The French election results are in and markets are celebrating the second place finish of the national Front’s Marine Le Pen. Pundits are claiming that this election, along with the recent defeat of Gert Wilders in the Dutch elections, shows that the populist right’s tide has turned and that the fate of social democratic Europe is assured, at least for the time being.

But it does not take a much deeper analysis to show that all is not right in French politics. The winner of the election, Emmanuel Macron, is a member of the French elite who has never held public office. He is the leader of a political movement, En Marche, which he founded in 2015 that has no deputies in the French National Assembly. His ability to govern, if elected, must be in doubt.

The traditional French political parties, the Republicans and the Socialists, suffered ignominious defeats, getting less than 20% for the Republican candidate and a pitiful 7% for the Socialists. But these two parties control over 82% of the seats in the National Assembly. What’s going on?

The rejection of the mainstream parties is indicative of the general dissatisfaction in France, and much of the rest of Europe, with the perceived defects in the governance of the European Union and the impact it has on citizens. They see economic stagnation, high unemployment (especially among youth) and uncontrolled immigration as the principal causes of their dissatisfaction. The French feel they are losing the soul of their nation. Not the soul of Europe, but of the French nation. This is the same discontent that led to Brexit. This was the wave that Marine Le Pen rode to national prominence. And Gert Wilders. And others. This tide is not ebbing. One cannot tell if the receding wave means the tide has turned or if the next wave will advance even higher.

* Task list
**a.** In the piece on the French election, what political movement does Emmanuel Macron lead, and when was it founded?
**b.** Using the piece on the French election, explain why it says Macron's ability to govern, if elected, must be in doubt.
**c.** Put this sentence from the piece on the French election into Spanish: "The French feel they are losing the soul of their nation."

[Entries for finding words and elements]
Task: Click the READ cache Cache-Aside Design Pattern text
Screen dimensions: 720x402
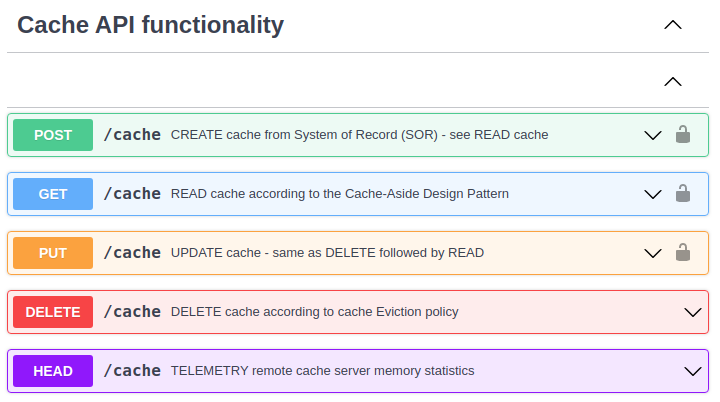Action: (x=340, y=194)
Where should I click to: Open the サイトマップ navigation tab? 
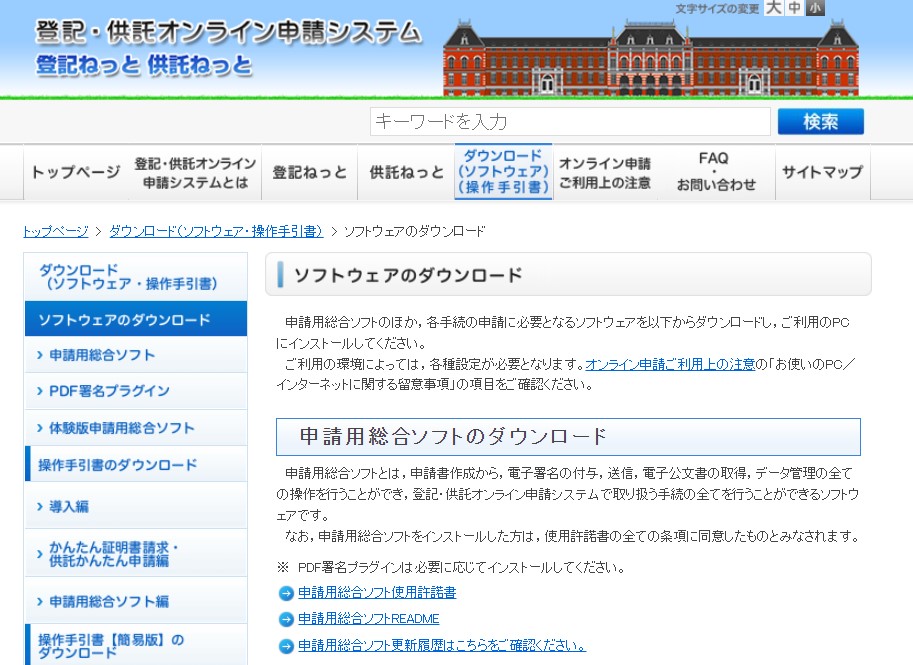(x=822, y=172)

* Exercise answers
**a.** He leads En Marche, which he founded in 2015.

**b.** Macron has never held public office. The political movement he leads, En Marche, has no deputies in the French National Assembly.

**c.** Los franceses sienten que están perdiendo el alma de su nación.